Content starts

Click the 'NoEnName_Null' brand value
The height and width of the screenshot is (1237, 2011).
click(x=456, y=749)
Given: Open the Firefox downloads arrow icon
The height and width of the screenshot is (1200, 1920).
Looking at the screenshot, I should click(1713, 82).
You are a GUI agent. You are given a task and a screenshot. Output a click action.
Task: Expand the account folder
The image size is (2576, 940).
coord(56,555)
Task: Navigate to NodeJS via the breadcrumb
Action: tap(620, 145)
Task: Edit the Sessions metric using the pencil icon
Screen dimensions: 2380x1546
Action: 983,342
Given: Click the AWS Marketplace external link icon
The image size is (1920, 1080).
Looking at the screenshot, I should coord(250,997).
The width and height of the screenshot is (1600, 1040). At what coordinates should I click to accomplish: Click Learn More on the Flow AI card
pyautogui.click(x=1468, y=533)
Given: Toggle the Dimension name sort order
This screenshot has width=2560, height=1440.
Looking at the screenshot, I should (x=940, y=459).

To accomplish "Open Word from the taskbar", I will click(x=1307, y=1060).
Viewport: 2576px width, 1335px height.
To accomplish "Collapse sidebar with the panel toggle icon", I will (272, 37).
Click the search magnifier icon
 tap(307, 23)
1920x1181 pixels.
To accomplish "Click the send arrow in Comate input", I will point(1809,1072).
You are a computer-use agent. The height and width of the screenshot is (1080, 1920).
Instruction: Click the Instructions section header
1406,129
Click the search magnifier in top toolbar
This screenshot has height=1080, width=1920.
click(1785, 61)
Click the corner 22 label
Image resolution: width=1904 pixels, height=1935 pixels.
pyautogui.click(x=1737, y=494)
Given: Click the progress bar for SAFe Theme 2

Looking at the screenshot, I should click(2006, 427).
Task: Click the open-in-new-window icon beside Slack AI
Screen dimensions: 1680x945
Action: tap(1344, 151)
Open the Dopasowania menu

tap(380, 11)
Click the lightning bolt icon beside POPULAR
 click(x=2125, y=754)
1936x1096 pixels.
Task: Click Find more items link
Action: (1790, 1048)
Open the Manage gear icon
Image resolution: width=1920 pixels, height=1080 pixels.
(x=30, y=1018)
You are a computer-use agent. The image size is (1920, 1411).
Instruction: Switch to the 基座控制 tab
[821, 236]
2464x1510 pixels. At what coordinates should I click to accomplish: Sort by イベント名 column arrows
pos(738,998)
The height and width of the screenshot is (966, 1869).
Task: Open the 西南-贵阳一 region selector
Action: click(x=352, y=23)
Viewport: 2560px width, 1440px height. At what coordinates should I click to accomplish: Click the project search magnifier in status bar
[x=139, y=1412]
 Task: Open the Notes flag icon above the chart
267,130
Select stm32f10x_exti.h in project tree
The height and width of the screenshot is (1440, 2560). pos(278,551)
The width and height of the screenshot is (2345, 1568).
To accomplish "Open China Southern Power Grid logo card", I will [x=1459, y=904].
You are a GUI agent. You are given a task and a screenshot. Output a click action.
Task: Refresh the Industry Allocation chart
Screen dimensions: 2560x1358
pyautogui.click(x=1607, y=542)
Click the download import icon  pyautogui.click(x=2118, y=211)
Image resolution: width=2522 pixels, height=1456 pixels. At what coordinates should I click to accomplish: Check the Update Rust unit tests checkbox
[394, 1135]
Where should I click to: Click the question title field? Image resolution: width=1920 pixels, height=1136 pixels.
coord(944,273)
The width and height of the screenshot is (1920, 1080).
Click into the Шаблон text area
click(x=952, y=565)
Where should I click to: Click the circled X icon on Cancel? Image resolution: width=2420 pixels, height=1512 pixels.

Content ends

**Your objective**
Only lines holding "will" are wanted; copy all of them from the listing.

**Solution**
To accomplish "Open Word from the taskbar", I will click(x=1307, y=1060).
To accomplish "Collapse sidebar with the panel toggle icon", I will (272, 37).
To accomplish "Click the send arrow in Comate input", I will point(1809,1072).
To accomplish "Open China Southern Power Grid logo card", I will [x=1459, y=904].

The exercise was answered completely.